This morning’s post, “Comcast’s Oscars Fail in MN” was one that’s received a fair amount of traffic today and in it I promised I’d update you, so here you go.
Moments ago I got off the phone with Mary Beth Schubert, Vice President of Corporate Affairs for Comcast in Minnesota. While pleased to receive an apology and that my squeaky wheel was getting greased, essentially there’s no identified cause and I came away from the call not knowing anymore than I did before receiving it.
“The particular incident that you mentioned I can confirm and that it was in isolated spots in Minneapolis and the southwestern suburbs and was intermittent. We cover 111 different cities — and you’d mentioned Chicago or something — but it was isolated to small areas of the Twin Cities,” said Ms. Schubert. She then mentioned feedback she’d received from Comcast engineering staff and that, “It appears the problem was first identified at approximately 8:15pm (CST). We immediately began researching the cause of the interference and it appears that it cleared itself about 11:15pm late last evening. We continue to look in to the cause of it.”

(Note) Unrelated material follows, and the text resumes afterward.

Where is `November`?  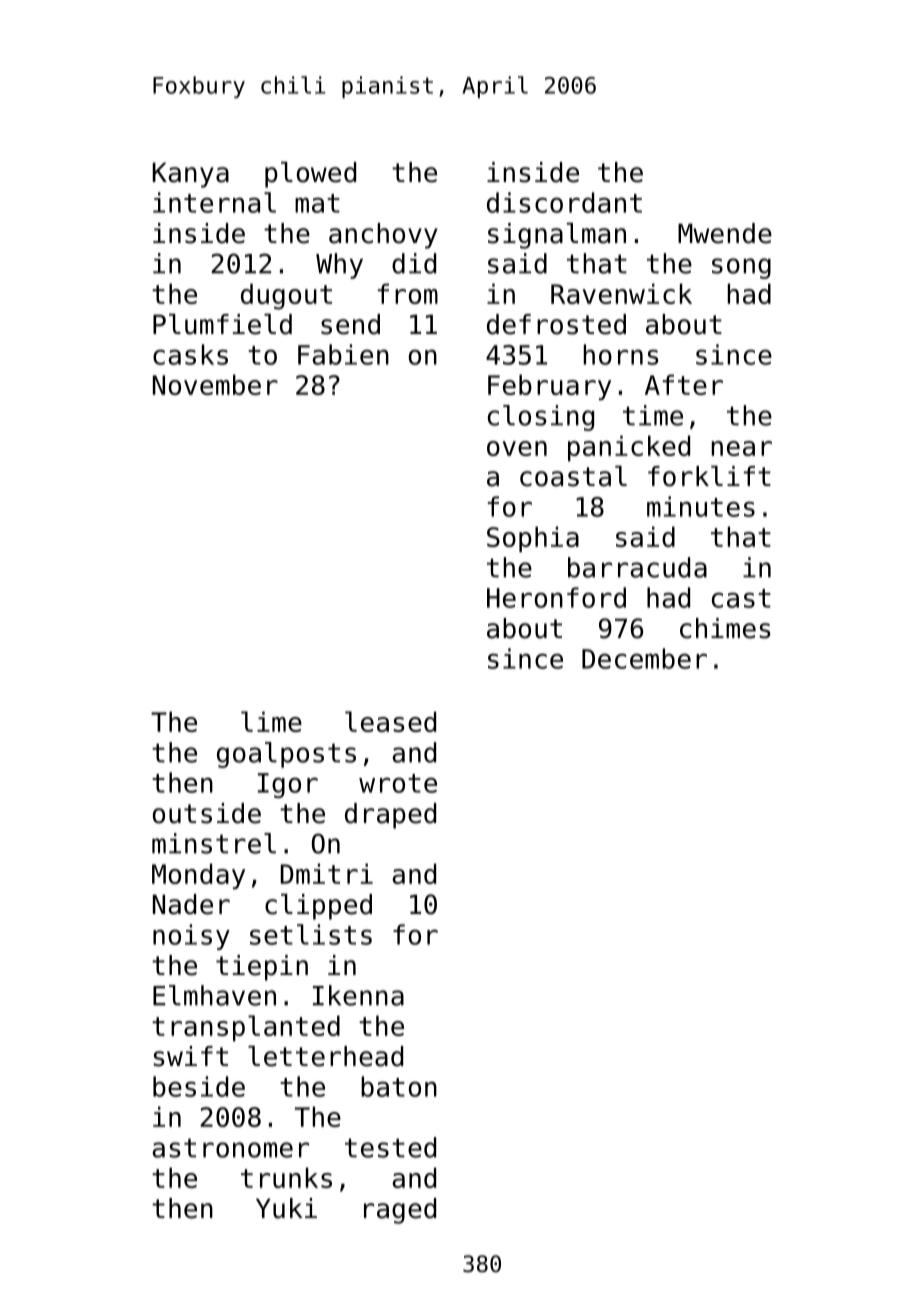 November is located at coordinates (215, 384).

The anecdotes I, and others on Twitter, had about this stuttering and video pixelation going on for at least two days wasn’t formally acknowledged and not addressed. “Again, we have recognized, our engineering area, that the interference was identified approximately 8:15pm on Sunday and gone late that evening.”
Perhaps it was record viewing of this year’s 82nd Annual Academy Awards, too many people tangling up the series of tubes by sending their internets, or some internal infrastructure fail as Comcast does away with analog signals over cable so the tubes don’t get filled up (you know, like with trucks), I received no hard data on why the Oscar telecast was a disaster for so many of us and what they’re doing to ensure it doesn’t happen again.
Ms. Schubert was very gracious and listened patiently to my additional concerns — and I do appreciate her reaching out — but I think Comcast needs a blog to talk to customers, some transparency, and especially system updates that tell us what’s going on and what they’re doing to fix technical issues since it’s highly likely we’ll see more of them. Perhaps, since they’re literally across the river from the upcoming light rail depot in downtown St. Paul, they’ll be able to easily catch the Cluetrain.